4. “Diamonds and Rust,” Joan Baez

The winter I lost my college best friend, my parents gifted me a record player and their duplicate records. My best friend had been my roommate for a brief semester. We lived in a house close to campus. We didn’t have an official breakup or an official fight; regardless of the reason, she packed up her things, including our kitchen table, and left. I went home to my parents’ for the holidays only to find myself wanting to be alone. I drove back up to an empty house. I plugged my record player into an outlet in the kitchen and listened to “Diamonds & Rust” while lying on the wood floor and, in no uncertain words, weeping.
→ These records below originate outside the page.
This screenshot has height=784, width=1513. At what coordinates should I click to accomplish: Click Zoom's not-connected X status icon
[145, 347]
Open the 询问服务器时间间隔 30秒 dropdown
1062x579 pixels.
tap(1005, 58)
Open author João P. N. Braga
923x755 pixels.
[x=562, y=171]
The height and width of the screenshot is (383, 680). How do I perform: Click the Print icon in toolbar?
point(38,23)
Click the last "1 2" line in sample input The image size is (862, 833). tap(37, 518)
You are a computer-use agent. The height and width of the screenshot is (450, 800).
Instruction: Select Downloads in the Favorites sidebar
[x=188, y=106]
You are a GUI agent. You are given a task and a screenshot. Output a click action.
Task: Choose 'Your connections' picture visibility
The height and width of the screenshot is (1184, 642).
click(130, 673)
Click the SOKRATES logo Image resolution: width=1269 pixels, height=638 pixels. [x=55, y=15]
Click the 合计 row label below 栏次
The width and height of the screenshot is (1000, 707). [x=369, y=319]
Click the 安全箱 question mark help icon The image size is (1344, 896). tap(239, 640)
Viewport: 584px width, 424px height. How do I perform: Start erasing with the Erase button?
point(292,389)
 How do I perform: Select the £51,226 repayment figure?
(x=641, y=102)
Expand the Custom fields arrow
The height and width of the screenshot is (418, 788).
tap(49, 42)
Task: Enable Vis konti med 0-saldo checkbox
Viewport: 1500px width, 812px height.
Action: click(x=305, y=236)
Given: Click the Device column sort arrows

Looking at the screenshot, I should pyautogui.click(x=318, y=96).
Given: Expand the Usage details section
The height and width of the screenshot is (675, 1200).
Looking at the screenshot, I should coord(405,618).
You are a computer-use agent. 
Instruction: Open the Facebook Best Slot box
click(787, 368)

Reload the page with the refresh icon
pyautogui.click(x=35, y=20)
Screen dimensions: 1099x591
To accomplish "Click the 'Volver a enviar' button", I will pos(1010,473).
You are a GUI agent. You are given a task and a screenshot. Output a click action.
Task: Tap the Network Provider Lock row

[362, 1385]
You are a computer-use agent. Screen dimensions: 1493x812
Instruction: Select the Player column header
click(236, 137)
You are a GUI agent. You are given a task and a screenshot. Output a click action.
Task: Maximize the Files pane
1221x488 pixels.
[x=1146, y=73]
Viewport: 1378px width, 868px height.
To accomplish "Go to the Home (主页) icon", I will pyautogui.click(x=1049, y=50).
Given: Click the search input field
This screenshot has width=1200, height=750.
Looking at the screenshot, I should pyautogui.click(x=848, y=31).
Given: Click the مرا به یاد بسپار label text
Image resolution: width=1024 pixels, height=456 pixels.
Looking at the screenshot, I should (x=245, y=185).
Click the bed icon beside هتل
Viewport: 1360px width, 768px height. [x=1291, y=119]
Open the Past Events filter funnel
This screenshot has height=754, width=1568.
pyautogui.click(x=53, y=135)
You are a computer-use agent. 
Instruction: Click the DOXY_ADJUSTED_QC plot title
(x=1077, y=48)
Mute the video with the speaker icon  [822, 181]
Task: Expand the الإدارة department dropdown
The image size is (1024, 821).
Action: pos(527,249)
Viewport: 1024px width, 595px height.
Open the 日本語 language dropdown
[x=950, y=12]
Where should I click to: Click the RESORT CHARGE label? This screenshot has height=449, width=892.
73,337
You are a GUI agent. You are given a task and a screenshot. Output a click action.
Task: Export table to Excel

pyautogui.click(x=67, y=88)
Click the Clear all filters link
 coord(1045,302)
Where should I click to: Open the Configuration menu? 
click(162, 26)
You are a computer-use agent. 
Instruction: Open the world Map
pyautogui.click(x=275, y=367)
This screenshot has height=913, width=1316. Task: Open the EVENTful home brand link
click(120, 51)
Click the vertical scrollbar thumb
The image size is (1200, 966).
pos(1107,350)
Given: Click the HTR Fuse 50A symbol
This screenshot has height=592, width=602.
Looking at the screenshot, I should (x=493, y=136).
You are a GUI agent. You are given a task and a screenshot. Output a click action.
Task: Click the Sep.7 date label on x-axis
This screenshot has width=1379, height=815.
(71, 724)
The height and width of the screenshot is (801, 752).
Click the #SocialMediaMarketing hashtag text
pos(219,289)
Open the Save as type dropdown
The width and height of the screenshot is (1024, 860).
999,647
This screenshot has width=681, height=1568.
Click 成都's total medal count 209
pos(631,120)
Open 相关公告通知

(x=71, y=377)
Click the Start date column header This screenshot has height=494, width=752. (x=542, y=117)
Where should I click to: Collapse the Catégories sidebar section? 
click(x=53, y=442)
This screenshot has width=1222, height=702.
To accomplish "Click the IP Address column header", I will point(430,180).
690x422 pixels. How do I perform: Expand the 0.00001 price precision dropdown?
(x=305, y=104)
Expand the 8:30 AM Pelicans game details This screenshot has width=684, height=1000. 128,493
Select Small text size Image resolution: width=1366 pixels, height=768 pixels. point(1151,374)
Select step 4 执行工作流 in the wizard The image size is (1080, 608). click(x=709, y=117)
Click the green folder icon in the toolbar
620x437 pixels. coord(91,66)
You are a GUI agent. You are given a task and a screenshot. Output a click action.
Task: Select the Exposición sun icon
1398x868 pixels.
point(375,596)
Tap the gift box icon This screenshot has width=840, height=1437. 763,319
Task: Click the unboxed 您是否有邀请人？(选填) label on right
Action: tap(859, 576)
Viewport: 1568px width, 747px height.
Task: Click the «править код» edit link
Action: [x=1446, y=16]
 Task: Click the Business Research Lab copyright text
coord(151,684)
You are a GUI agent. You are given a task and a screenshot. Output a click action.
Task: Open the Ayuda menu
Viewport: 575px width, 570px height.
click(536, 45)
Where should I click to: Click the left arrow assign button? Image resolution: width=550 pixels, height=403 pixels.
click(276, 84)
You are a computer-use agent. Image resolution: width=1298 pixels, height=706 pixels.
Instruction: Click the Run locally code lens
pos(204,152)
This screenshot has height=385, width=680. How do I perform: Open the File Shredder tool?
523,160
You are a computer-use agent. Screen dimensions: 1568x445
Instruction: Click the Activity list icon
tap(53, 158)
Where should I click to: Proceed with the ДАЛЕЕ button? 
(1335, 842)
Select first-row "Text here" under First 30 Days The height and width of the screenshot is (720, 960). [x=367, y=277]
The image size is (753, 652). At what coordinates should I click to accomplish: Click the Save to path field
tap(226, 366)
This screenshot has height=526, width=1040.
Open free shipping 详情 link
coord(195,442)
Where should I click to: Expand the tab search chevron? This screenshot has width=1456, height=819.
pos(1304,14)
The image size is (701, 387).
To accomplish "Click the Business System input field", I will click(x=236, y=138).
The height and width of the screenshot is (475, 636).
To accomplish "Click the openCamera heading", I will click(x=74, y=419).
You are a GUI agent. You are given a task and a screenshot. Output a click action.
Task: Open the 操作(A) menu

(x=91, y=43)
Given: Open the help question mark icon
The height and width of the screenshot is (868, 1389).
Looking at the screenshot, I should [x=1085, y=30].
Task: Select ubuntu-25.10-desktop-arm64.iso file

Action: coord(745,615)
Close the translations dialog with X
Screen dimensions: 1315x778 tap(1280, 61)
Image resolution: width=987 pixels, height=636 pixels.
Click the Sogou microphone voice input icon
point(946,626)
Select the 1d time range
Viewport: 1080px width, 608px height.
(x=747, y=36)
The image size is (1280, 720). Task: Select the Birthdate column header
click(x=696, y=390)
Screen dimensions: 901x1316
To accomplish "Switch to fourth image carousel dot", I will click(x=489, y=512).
I’d just taken a course on Bob Dylan, and I understood the song was supposed to be about him. Then I discovered an alternate version, nearly identical except for the final line: “If you’re offering me diamonds and rust, I’ve already paid” became “If you’re offering me diamonds and rust, well, I’ll take the diamonds.” The song took on new meaning: Joan Baez had gotten over her heartbreak. Her sad acquiescence had morphed into an empowered ghost of anger at being mistreated, at being heartbroken.

I loved that. I borrowed her power. I moved on the best I could.

5. “Wish You Were Here,” Pink Floyd

A year or so ago, I wrote a story called “Nostalgia.” It found a home in Interzone. In the story, a group of old high school friends now in their 20’s deal with the supposed-death of a friend they lost to undiagnosed mental illness years previously. That’s only a small part of the story. But it’s one of the truest parts.

I’ve always identified strongly with Pink Floyd’s story, specifically the Syd Barrett parts. Because our friend, too, showed extraordinary promise and never got to fulfill that promise. He’s not dead, but there doesn’t have to be death for someone to become a ghost.

“Wish You Were Here” has always been my song for him. I listen to it when I want to remember. I listen to it when I want to let the ghosts free.
As I was writing this post, I realized that all the songs I could currently think of that mean something to me mean something because they helped bring me out of a bad time. At first this struck me as sad. But then I realized that when I re-listen to these songs now, sure, I get sad for a second; sometimes I’m dragged back into the memory of when I first loved the song. But then I’m reminded that the pain was temporary, that the bad was temporary, that I clawed my way out. That the music helped.

Music is damn powerful.

2 thoughts on “5 Songs/Albums That Mean Something To Me

  1. This reminds me of the message in the movie Inside Out–that we don’t like feeling sad, but allowing ourselves to experience sadness helps us grow and move forward. It was a great movie and I highly recommend it. Music has always helped me too.